Task brief. Write out the Barbican passage below, word for word, from "Collectively, the residential" up to and including "sense of monumentality.".

Text extract.
◇ ◇ ◇ ◇
On the 29th December, 1940, at the height of the Second World War, an air raid by the Luftwaffe razed a 35-acre site in the heart of the City of London to the ground. The site was known as the Barbican (a Middle English word meaning fortification), so-called for the Roman wall which once stood in the area. Following the war, the City of London Corporation—the municipal governing body for the area—started to explore possibilities to bring this historic site into the twentieth century.
The Barbican’s location in the financial center of the British capital made it attractive to commercial developers and, as a result, several office schemes were proposed. These were rejected by the Corporation, partly due to the area’s dwindling population. As the area had become increasingly commercialized, the number of residents had plummeted from 100,000 in 1851 to just over 5,000 in 1951. With such a small electorate, the City of London was at risk of losing its Member of Parliament (MP) and, as a result, its political clout. A housing scheme put forward by Chamberlin, Powell and Bon in 1955 offered an opportunity to reverse the population decline by enticing new residents into this void in the City.
Since 1948, Peter Chamberlin (b. London) and Geoffry Powell (b. Bangalore, India) had been teaching colleagues at London’s Kingston School of Art, where they were joined in 1950 by Christof Bon (b. St. Gall, Switzerland). Their architectural partnership began two years later, after Powell won a competition to design the Golden Lane Estate – a large scale residential project also commissioned by the City of London Corporation. The design of this earlier scheme, located just north of the proposed Barbican site, paved the way for their more ambitious neighboring project.
While the selection of Chamberlin, Powell and Bon’s housing scheme would allow the Corporation better chances of maintaining its parliamentary representation, it would bring in far less revenue than a commercial development. In order to maximize rental income and make the scheme financially viable, the architects proposed a high-density development aimed at those earning a mid-to-high income. The complex was designed as an urban microcosm, with residential blocks arranged around communal spaces – an approach inspired by the work of Le Corbusier. Le Corbusier’s Unite d’Habitation housing project in Marseilles had been recently completed; his vision for a ‘vertical garden city’ is evident in both the Golden Lane Estate and the Barbican.
In addition to “luxury” housing, Chamberlin, Powell and Bon’s masterplan for the Barbican featured cultural facilities (including a concert hall and theater), a shopping mall, underground parking, private gardens, and lakes with fountains and a waterfall. It was hoped that the vast array of amenities within the estate would attract their target market and justify the higher cost of the housing. The Guildhall School of Music and the City of London School for Girls would also be moved to new premises on the site, forging a sense of community within the complex. St. Giles Church, one of the few buildings to survive the bombings of 1940, would stand in the center of the estate.
Collectively, the residential blocks of the estate form one of the most remarkable examples of Brutalist architecture anywhere in the world. The term ‘Brutalism’ is derived from the French béton brut, meaning raw or unfinished concrete. Although the concrete at the Barbican Estate was left exposed, it was not unfinished, having been pick-hammered to give it a rough, rusticated appearance implying a sense of monumentality.
◇ ◇ ◇ ◇
Dataset entries.

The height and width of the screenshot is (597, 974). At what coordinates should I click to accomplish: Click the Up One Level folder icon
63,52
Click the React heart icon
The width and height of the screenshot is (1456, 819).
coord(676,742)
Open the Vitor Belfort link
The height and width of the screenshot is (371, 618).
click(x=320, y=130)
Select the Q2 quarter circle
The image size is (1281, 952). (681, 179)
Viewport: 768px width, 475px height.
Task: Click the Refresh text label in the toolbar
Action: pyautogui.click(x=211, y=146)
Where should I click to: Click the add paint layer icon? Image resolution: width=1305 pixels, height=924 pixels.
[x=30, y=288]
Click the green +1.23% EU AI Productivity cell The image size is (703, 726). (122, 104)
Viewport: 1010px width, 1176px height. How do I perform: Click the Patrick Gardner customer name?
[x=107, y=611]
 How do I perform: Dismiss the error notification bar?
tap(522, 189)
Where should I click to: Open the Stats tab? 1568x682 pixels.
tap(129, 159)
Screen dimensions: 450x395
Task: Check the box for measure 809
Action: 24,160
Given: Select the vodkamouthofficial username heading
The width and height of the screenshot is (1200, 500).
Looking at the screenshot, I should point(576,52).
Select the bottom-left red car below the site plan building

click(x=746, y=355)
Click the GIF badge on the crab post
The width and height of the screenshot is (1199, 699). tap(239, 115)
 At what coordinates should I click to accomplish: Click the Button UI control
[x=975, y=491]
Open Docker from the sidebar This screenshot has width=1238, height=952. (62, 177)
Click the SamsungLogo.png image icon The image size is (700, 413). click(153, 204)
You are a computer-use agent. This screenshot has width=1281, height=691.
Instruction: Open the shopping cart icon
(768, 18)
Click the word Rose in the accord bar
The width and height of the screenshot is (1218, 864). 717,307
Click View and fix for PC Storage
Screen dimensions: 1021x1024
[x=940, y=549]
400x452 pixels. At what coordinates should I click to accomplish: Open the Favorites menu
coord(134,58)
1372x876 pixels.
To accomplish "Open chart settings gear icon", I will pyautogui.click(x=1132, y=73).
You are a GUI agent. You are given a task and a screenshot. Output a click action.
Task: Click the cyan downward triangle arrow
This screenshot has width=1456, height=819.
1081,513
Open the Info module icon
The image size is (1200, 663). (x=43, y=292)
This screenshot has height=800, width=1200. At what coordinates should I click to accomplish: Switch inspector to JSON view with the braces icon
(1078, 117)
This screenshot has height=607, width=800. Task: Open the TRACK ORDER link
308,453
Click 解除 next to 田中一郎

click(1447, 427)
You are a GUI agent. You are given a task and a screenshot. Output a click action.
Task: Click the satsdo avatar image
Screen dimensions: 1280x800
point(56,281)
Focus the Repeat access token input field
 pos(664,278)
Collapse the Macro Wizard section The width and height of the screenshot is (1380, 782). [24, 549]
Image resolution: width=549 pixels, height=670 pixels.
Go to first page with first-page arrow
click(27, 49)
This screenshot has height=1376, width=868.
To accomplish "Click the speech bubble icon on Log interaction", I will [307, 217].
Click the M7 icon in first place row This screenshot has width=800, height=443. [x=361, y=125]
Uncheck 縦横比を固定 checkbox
◇ ◇ ◇ ◇
Solution to this problem.
Collectively, the residential blocks of the estate form one of the most remarkable examples of Brutalist architecture anywhere in the world. The term ‘Brutalism’ is derived from the French béton brut, meaning raw or unfinished concrete. Although the concrete at the Barbican Estate was left exposed, it was not unfinished, having been pick-hammered to give it a rough, rusticated appearance implying a sense of monumentality.